**TASK 1:**
In the troubleshooting email, how does the writer describe Data Doctors?
**TASK 2:**
Write out the part of the troubleshooting email between "On Tue, Apr" and "in another machine.", inclusive.

╭─ SOURCE DOCUMENT

​Be sure to actually test the power supply.  I've had servers that 'powered up' that didn't really.  ​

-- JD Austin
Voice: 480.269.4335 (480 2MY Geek)
jd@twingeckos.com



On Tue, Apr 22, 2014 at 6:01 AM, Stephen Partington <cryptworks@gmail.com> wrote:
I have had very poor experience with the technical knowledge at fry's electronics. Data doctors is good but pricy. 

Some things you can try is pull all components except CPU and the rest the bios. If you get beeps your board is not 100% gone.
The add one stick ram and video. If you still get beeps try another stick of ram. If you still get beeps but no post try an alternate graphics card or see about testing it in another machine.

CPU fail rates are ridiculously low but not impossible. After that go round you can try pulling it along with everything else and give it one more try empty and see if there is a beep code.

Then final step would be for try an alternate power supply. I have seen them go bad and not give the right power to the core so it comes up but never all the way.

╰─
╭─ DATA RECORDS

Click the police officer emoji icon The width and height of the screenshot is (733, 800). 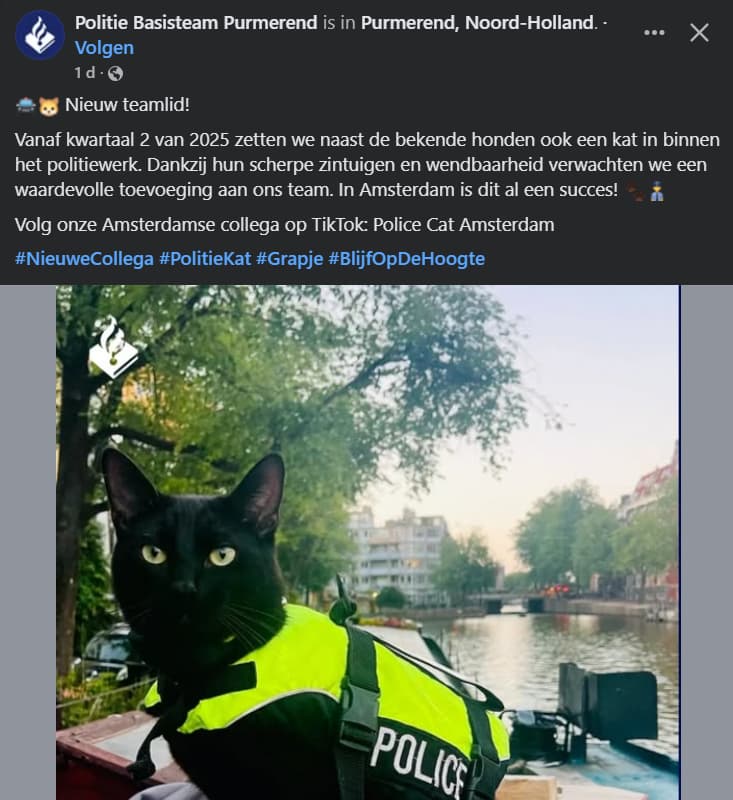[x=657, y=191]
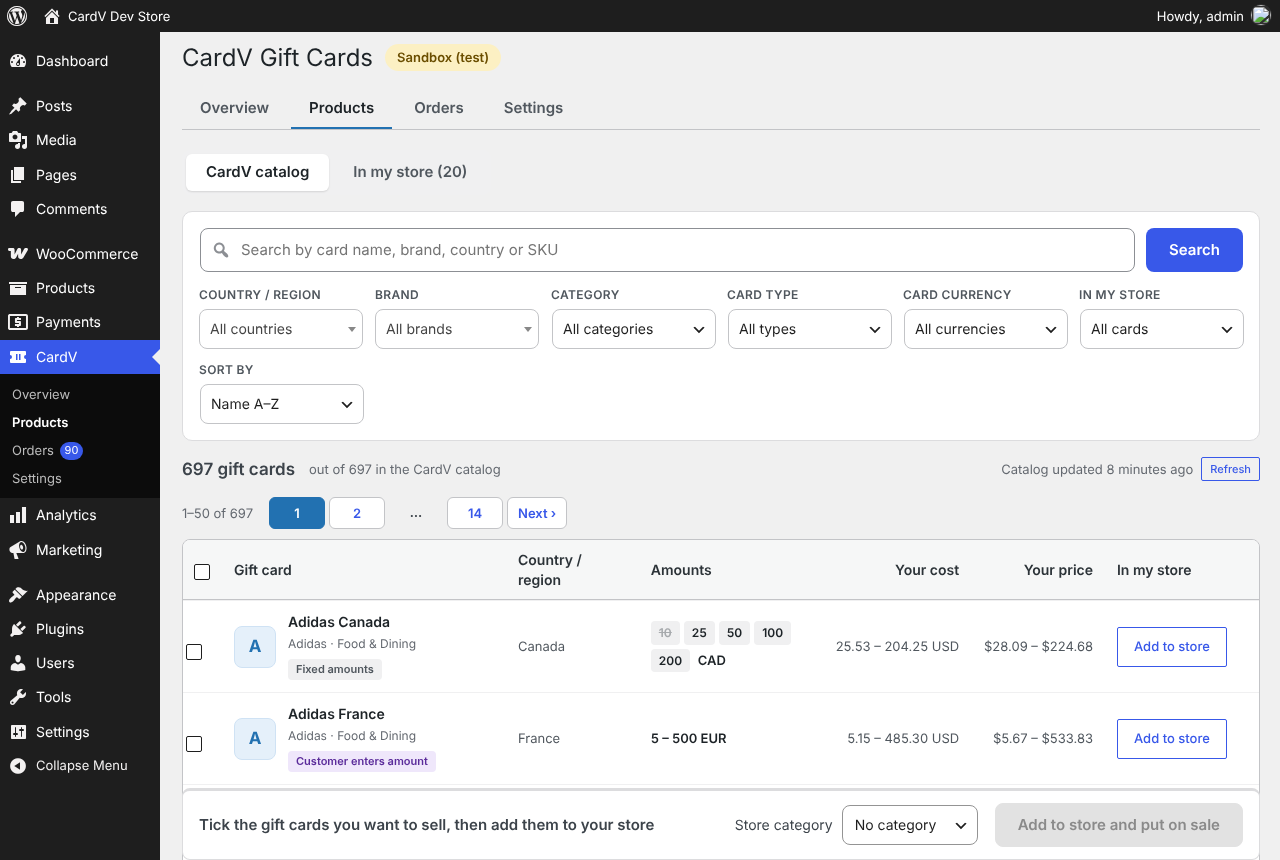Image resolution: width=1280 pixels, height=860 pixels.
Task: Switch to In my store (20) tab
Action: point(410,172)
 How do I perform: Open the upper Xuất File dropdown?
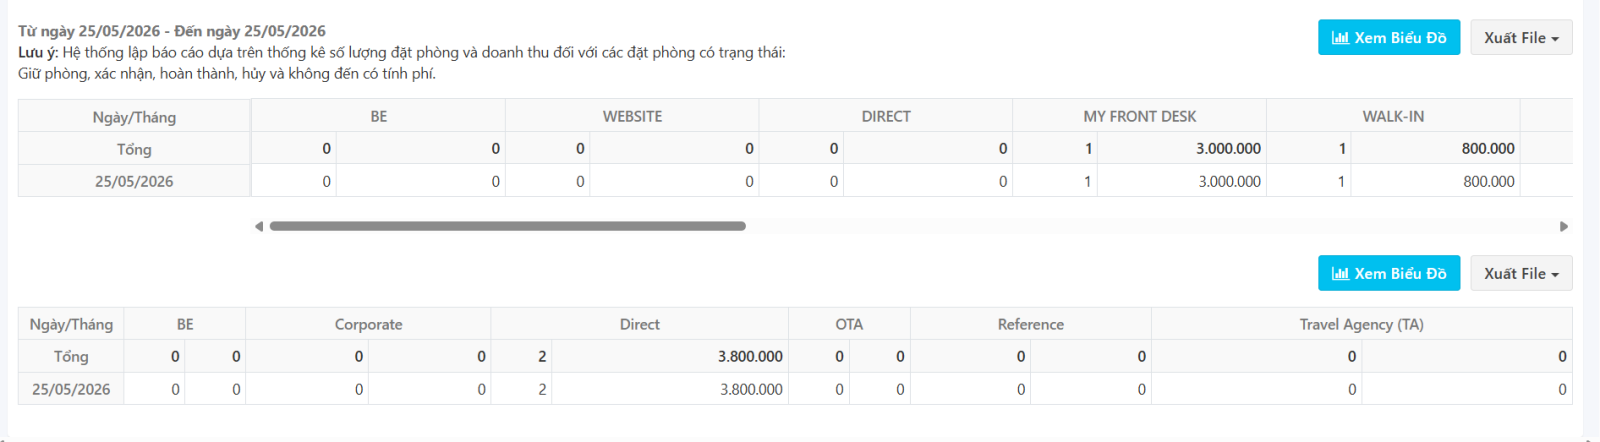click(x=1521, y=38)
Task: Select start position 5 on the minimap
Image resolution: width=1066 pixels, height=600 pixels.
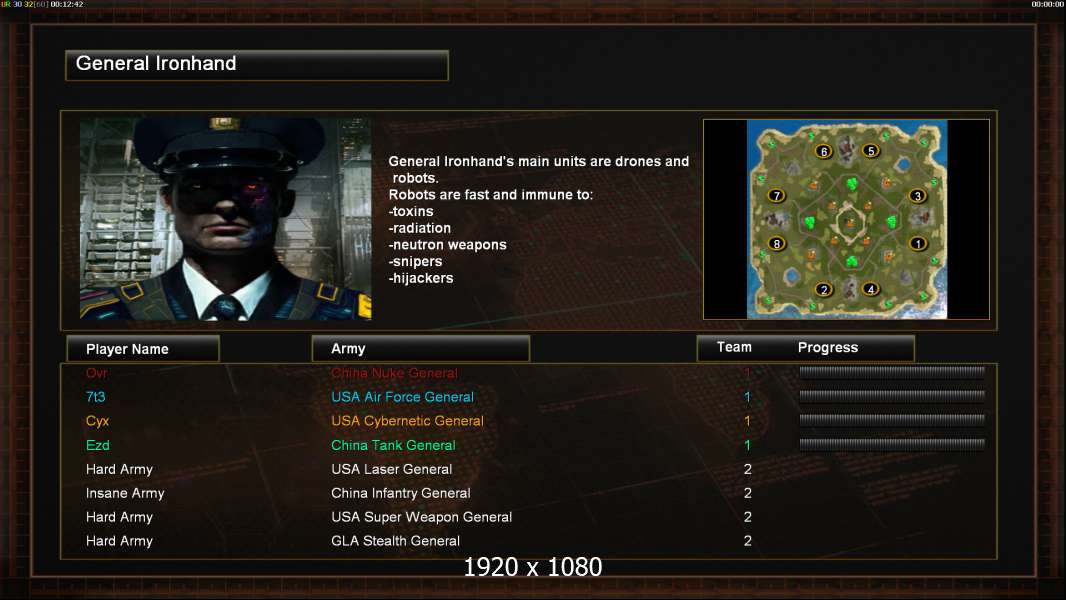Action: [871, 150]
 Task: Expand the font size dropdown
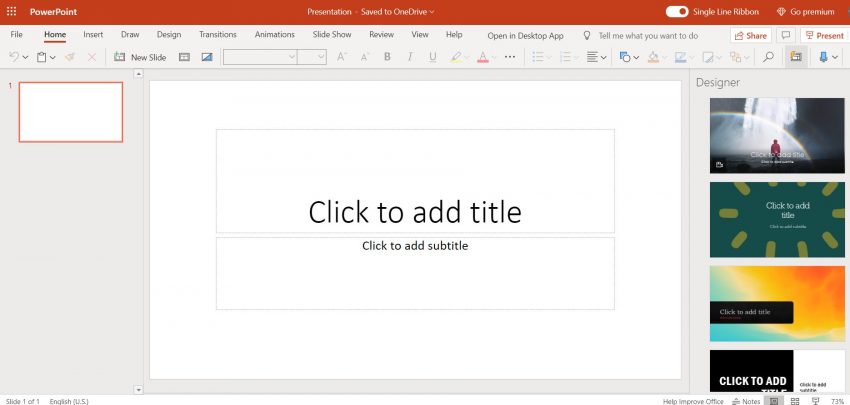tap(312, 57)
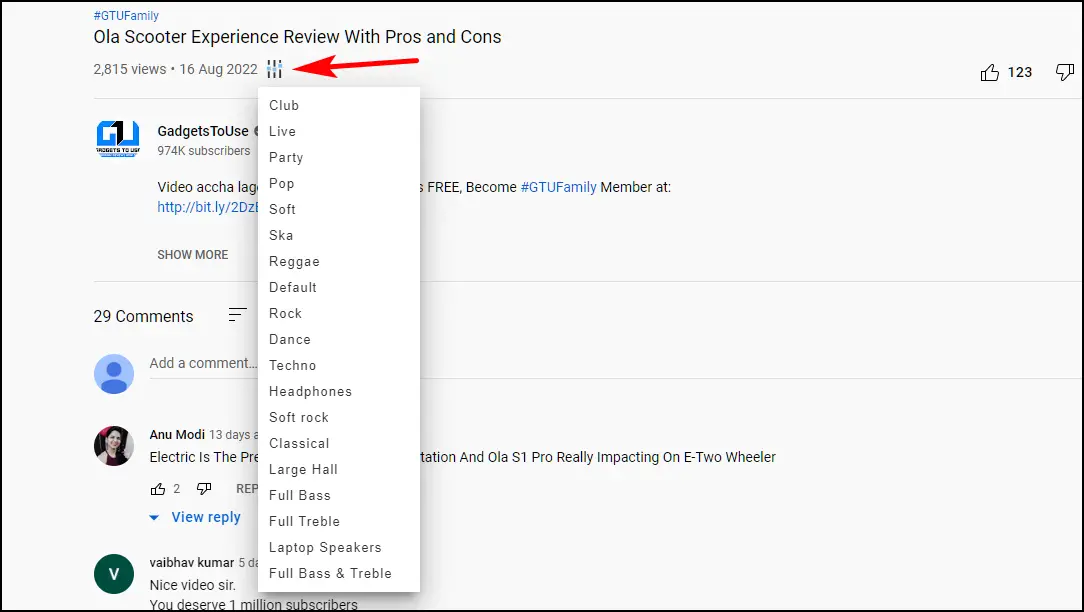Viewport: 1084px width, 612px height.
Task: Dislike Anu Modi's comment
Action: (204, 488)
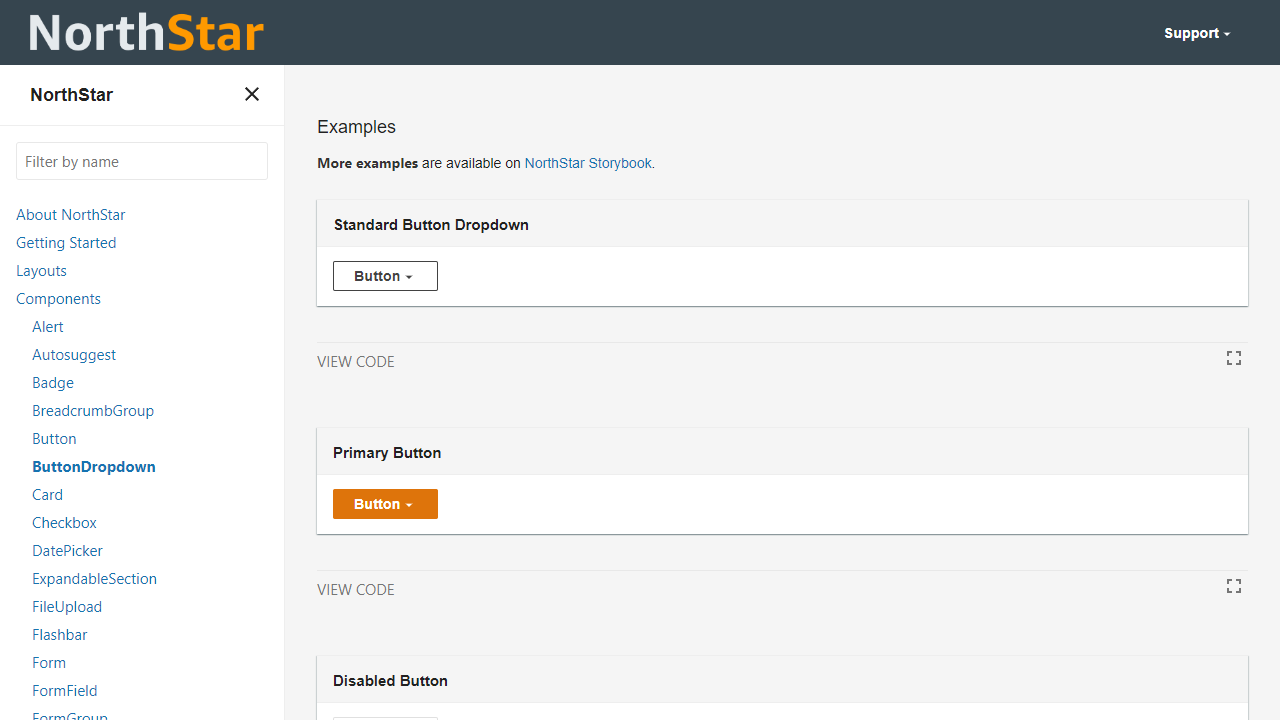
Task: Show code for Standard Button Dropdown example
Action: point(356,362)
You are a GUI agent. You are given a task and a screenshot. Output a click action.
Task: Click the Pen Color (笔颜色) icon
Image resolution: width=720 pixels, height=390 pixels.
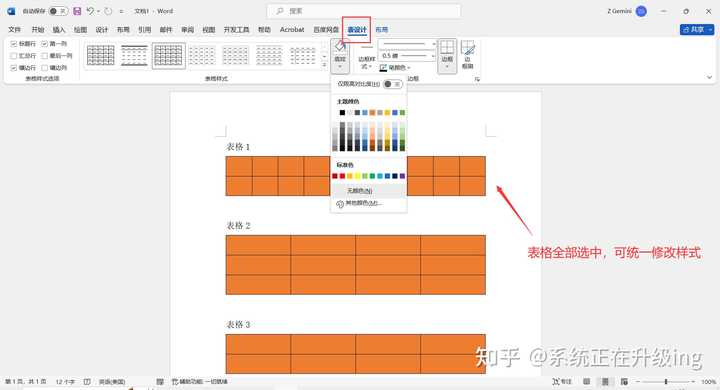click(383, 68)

╰─

**CORRECT ANSWER 1:**
Data Doctors is good but pricy.

**CORRECT ANSWER 2:**
On Tue, Apr 22, 2014 at 6:01 AM, Stephen Partington <cryptworks@gmail.com> wrote:
I have had very poor experience with the technical knowledge at fry's electronics. Data doctors is good but pricy. 

Some things you can try is pull all components except CPU and the rest the bios. If you get beeps your board is not 100% gone.
The add one stick ram and video. If you still get beeps try another stick of ram. If you still get beeps but no post try an alternate graphics card or see about testing it in another machine.